What to do:
Write the records below out again. Match them exactly.

Records:
******

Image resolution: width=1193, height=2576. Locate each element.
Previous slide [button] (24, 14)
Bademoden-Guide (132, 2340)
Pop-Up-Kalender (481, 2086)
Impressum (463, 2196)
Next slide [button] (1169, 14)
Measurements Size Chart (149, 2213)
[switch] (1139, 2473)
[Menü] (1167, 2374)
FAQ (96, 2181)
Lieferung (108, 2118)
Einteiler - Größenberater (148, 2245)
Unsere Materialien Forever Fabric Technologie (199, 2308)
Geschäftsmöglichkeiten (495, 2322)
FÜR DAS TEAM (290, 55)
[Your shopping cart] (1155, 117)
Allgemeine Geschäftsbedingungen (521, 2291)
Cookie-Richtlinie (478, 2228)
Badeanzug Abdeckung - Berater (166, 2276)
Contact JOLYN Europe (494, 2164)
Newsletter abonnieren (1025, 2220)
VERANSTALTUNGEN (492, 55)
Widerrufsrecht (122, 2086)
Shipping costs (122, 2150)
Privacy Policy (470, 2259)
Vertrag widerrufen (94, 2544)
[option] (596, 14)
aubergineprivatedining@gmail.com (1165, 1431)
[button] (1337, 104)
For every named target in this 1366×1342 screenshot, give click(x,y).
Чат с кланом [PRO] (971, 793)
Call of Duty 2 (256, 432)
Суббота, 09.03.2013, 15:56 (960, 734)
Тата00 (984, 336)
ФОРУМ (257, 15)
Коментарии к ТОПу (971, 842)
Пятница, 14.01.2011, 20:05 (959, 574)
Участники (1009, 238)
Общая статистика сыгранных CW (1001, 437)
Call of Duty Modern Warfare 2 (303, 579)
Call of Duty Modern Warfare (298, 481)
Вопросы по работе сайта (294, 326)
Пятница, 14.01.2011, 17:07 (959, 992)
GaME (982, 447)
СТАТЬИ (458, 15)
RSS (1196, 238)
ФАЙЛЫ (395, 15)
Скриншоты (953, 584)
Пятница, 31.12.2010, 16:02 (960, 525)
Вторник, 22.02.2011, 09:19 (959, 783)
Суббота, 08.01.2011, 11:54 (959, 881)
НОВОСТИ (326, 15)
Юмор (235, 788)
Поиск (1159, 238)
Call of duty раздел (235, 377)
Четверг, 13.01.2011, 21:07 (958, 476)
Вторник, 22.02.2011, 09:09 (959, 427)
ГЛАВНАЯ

******

Your solution:
Image resolution: width=1193, height=2576. Locate each element.
Previous slide [button] (24, 14)
Bademoden-Guide (132, 2340)
Pop-Up-Kalender (481, 2086)
Impressum (463, 2196)
Next slide [button] (1169, 14)
Measurements Size Chart (149, 2213)
[switch] (1139, 2473)
[Menü] (1167, 2374)
FAQ (96, 2181)
Lieferung (108, 2118)
Einteiler - Größenberater (148, 2245)
Unsere Materialien Forever Fabric Technologie (199, 2308)
Geschäftsmöglichkeiten (495, 2322)
FÜR DAS TEAM (290, 55)
[Your shopping cart] (1155, 117)
Allgemeine Geschäftsbedingungen (521, 2291)
Cookie-Richtlinie (478, 2228)
Badeanzug Abdeckung - Berater (166, 2276)
Contact JOLYN Europe (494, 2164)
Newsletter abonnieren (1025, 2220)
VERANSTALTUNGEN (492, 55)
Widerrufsrecht (122, 2086)
Shipping costs (122, 2150)
Privacy Policy (470, 2259)
Vertrag widerrufen (94, 2544)
[option] (596, 14)
aubergineprivatedining@gmail.com (1165, 1431)
[button] (1337, 104)
For every named target in this 1366×1342 screenshot, give click(x,y).
Чат с кланом [PRO] (971, 793)
Call of Duty 2 (256, 432)
Суббота, 09.03.2013, 15:56 (960, 734)
Тата00 (984, 336)
ФОРУМ (257, 15)
Коментарии к ТОПу (971, 842)
Пятница, 14.01.2011, 20:05 (959, 574)
Участники (1009, 238)
Общая статистика сыгранных CW (1001, 437)
Call of Duty Modern Warfare 2 (303, 579)
Call of Duty Modern Warfare (298, 481)
Вопросы по работе сайта (294, 326)
Пятница, 14.01.2011, 17:07 (959, 992)
GaME (982, 447)
СТАТЬИ (458, 15)
RSS (1196, 238)
ФАЙЛЫ (395, 15)
Скриншоты (953, 584)
Пятница, 31.12.2010, 16:02 (960, 525)
Вторник, 22.02.2011, 09:19 (959, 783)
Суббота, 08.01.2011, 11:54 (959, 881)
НОВОСТИ (326, 15)
Юмор (235, 788)
Поиск (1159, 238)
Call of duty раздел (235, 377)
Четверг, 13.01.2011, 21:07 (958, 476)
Вторник, 22.02.2011, 09:09 (959, 427)
ГЛАВНАЯ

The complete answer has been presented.